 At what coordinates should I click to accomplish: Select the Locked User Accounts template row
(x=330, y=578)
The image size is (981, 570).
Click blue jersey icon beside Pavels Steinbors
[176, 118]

__________________________________________________

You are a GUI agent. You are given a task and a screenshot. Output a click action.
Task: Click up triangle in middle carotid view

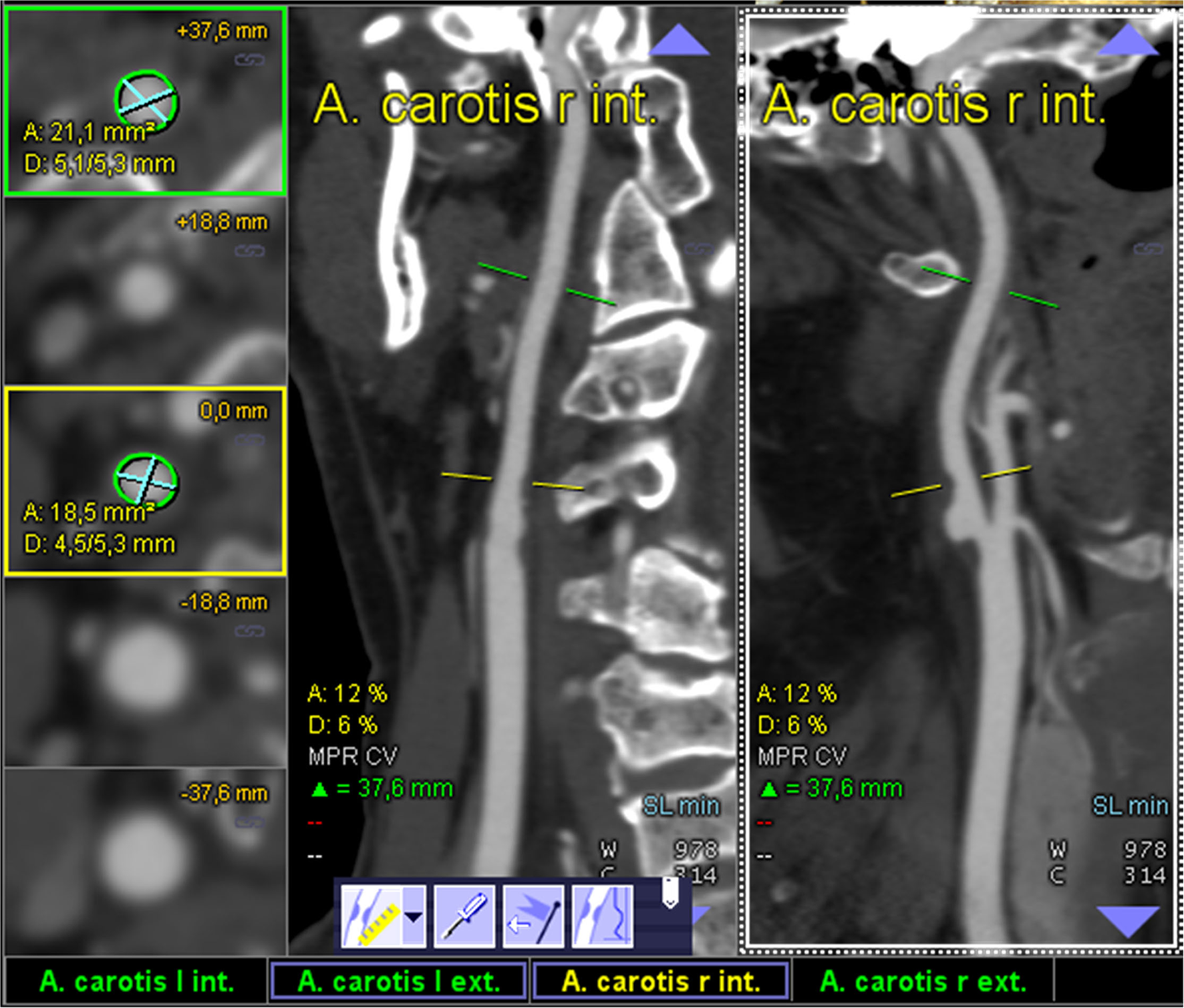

__________________________________________________

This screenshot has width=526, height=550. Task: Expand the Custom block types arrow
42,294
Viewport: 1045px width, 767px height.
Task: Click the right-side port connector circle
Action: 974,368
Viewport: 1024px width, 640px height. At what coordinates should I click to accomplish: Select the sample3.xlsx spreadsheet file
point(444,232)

__________________________________________________

EXERCISE DIRECTIONS: Give back precisely the lines above that start at the line containing "You are a GUI" and end at the line containing "Task: Click up", inclusive. No other lines belong in the output.

OUTPUT OF THE TASK:
You are a GUI agent. You are given a task and a screenshot. Output a click action.
Task: Click up triangle in middle carotid view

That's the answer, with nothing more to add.